Your answer must be the exact lines of the listing below that run from the line with "Given: Open the pen pointer options icon" to the line with "Select the A", ends included, and no pictures.
(Dataset records Opens)
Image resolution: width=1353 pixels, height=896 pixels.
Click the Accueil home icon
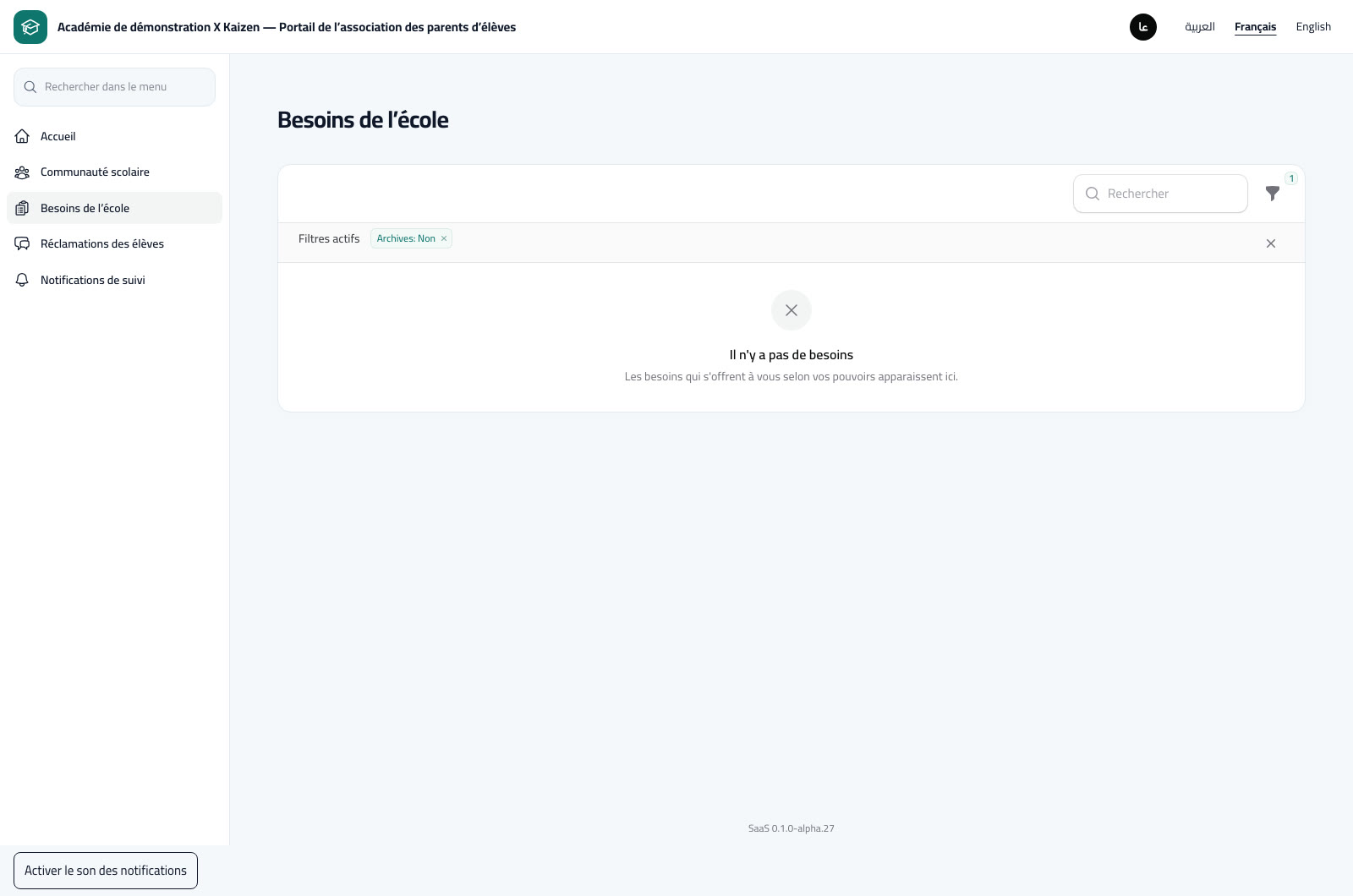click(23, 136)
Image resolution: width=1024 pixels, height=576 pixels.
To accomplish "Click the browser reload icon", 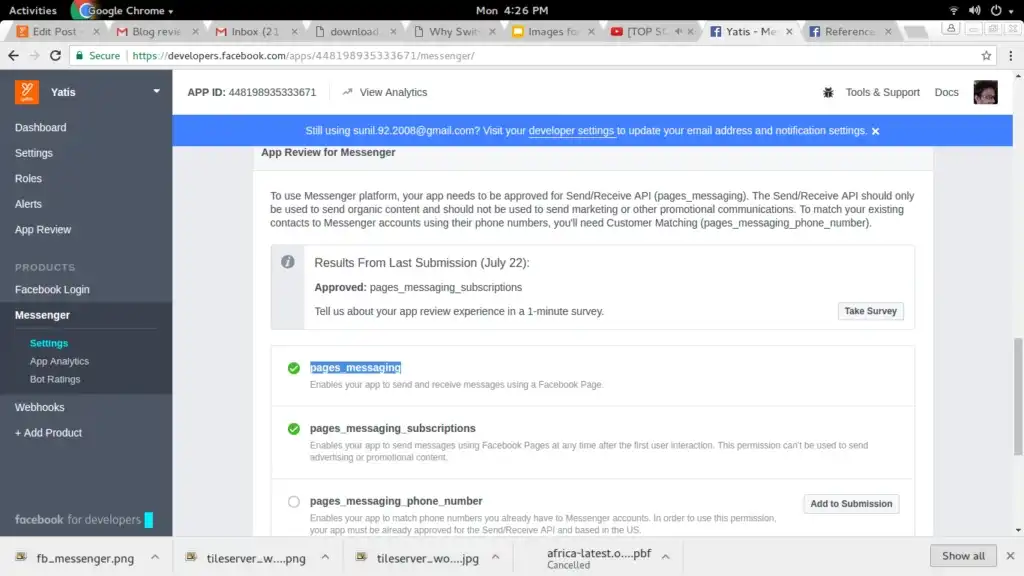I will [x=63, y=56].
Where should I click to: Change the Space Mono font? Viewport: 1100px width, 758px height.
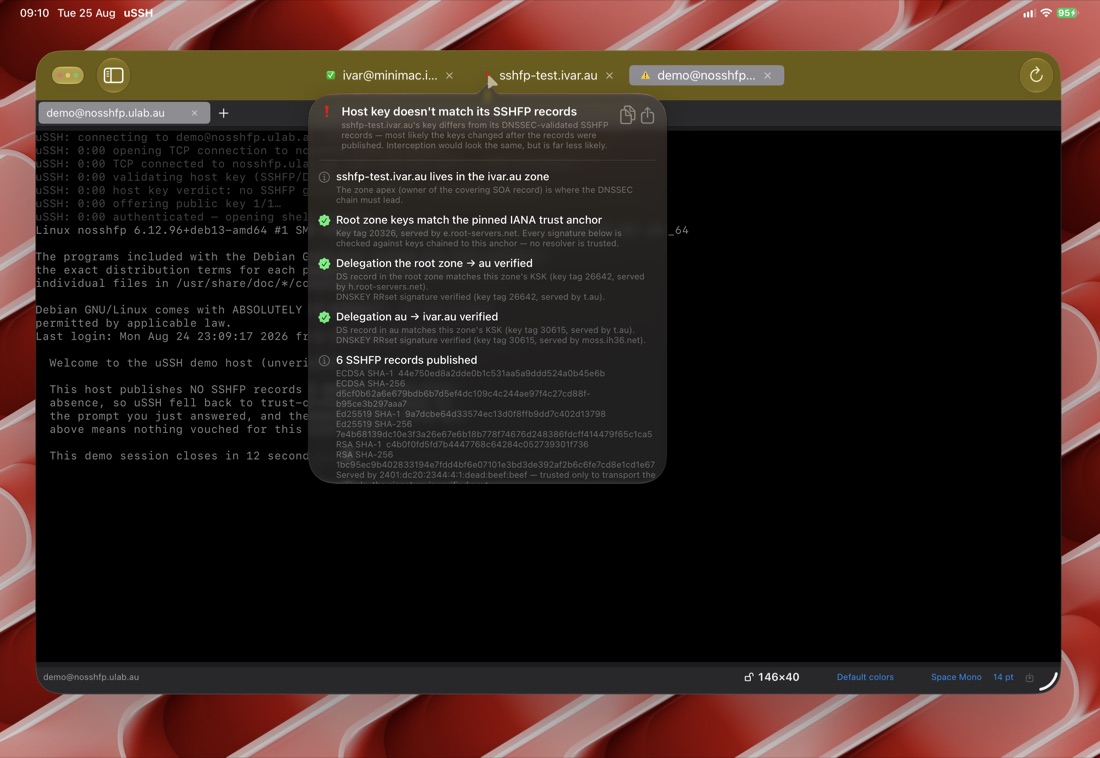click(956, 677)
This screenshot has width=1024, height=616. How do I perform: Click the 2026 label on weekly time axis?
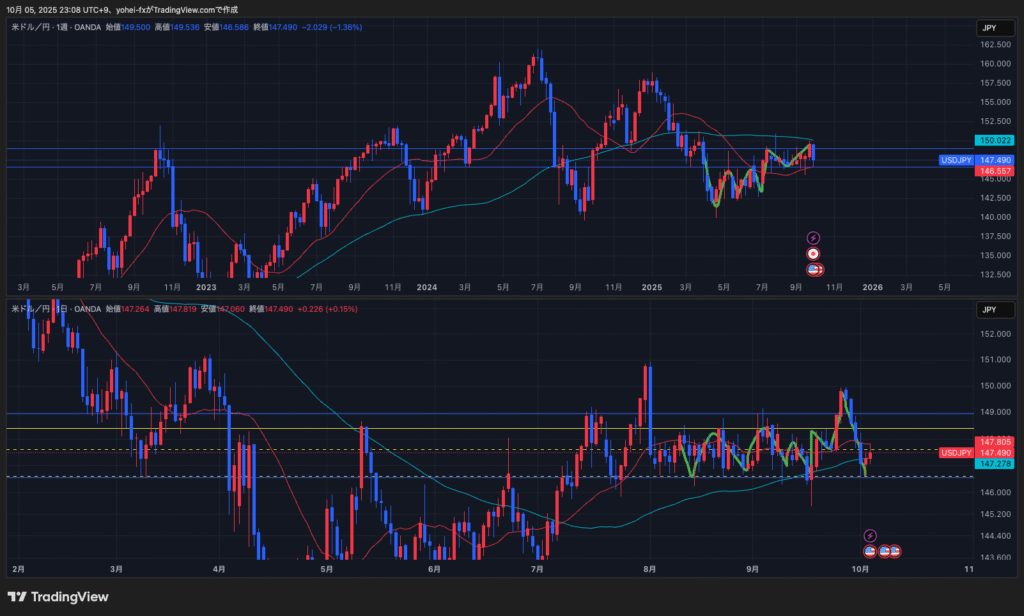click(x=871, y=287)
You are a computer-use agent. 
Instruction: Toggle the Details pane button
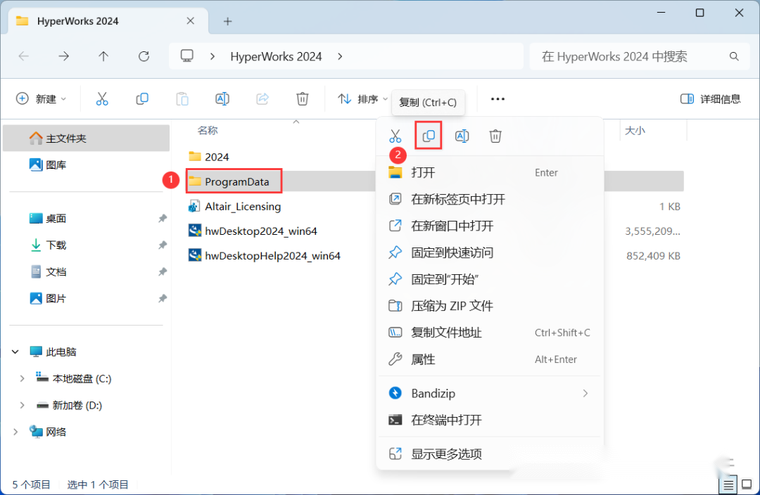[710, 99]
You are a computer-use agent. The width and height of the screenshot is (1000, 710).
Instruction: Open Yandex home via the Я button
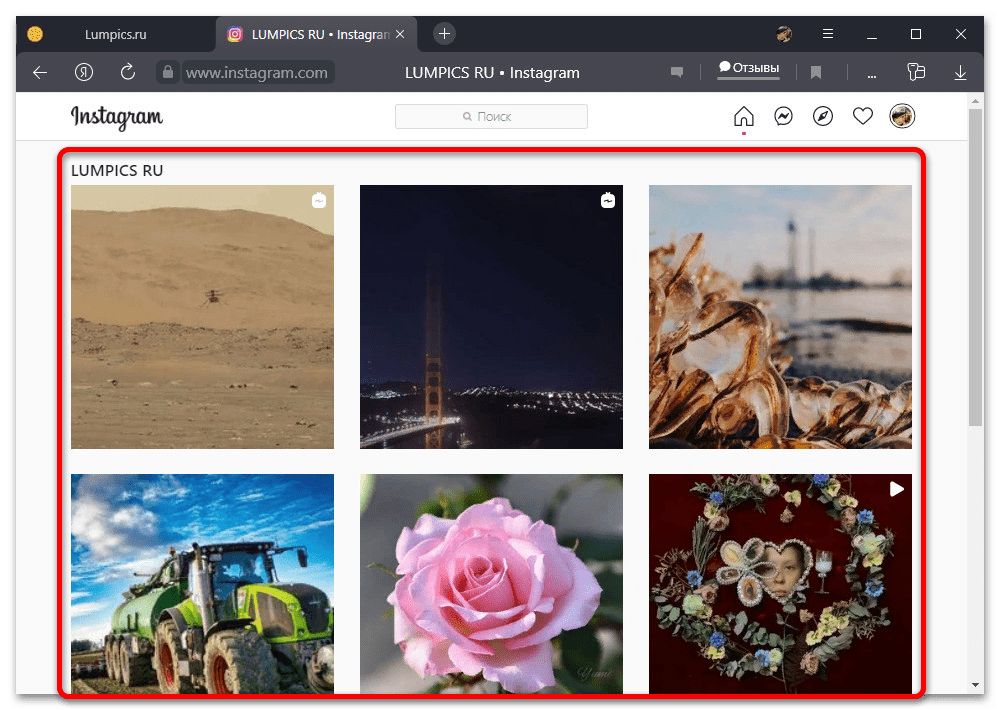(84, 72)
(Dataset records Closes)
(Dataset records Opens)
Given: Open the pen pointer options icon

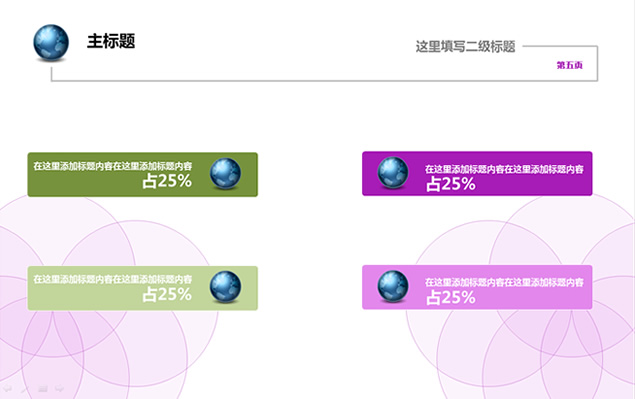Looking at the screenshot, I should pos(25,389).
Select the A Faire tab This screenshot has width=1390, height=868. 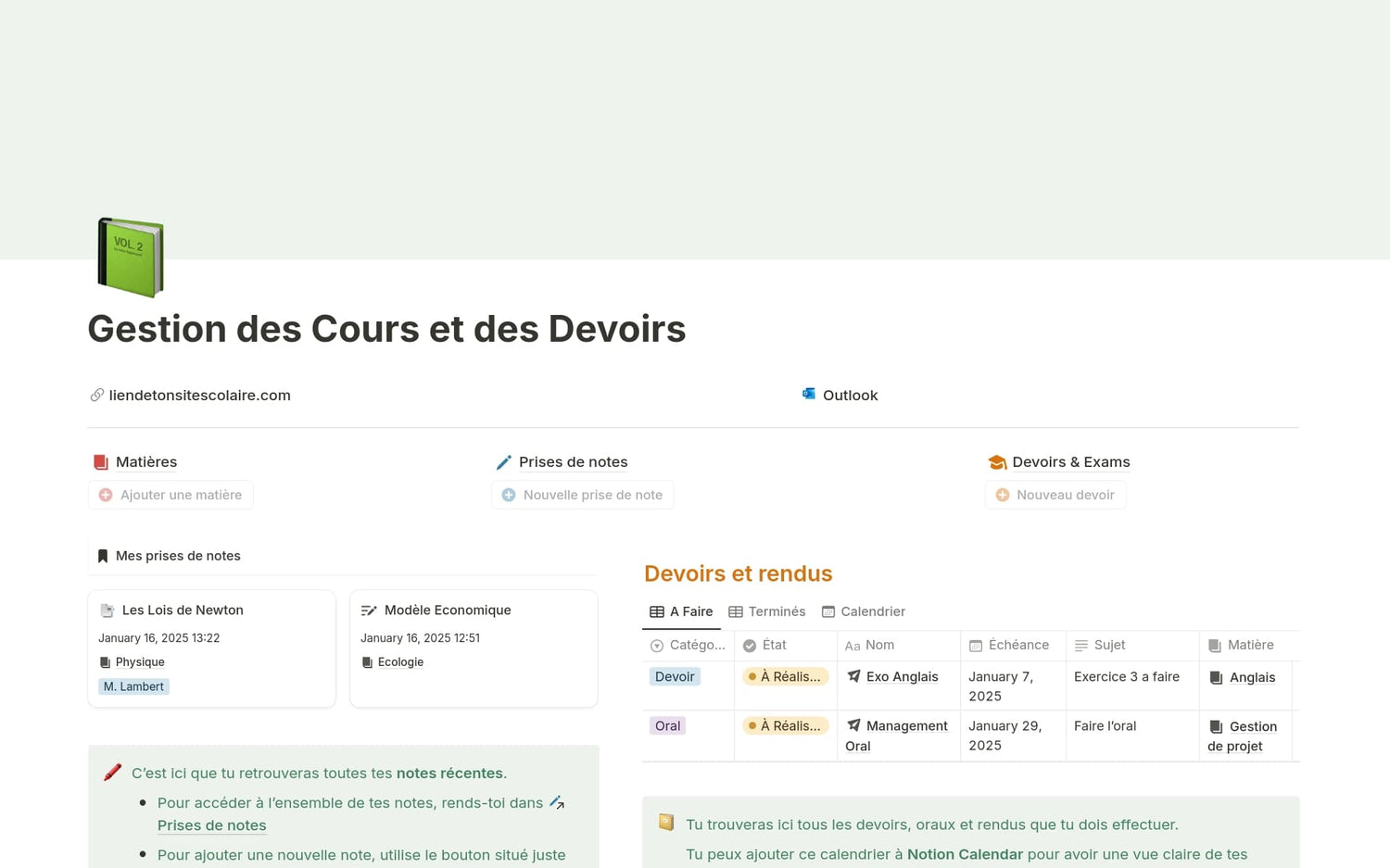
(Dataset records Closes)
(Dataset records Opens)
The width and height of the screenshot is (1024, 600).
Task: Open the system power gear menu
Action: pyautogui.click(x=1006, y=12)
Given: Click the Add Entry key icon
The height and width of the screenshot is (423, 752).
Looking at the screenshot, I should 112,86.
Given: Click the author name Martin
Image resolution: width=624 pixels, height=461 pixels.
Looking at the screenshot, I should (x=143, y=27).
(Dataset records Closes)
◆ **Exercise output**:
Given: Open the pen pointer options icon

Looking at the screenshot, I should pos(25,389).
Select the A Faire tab This screenshot has width=1390, height=868. 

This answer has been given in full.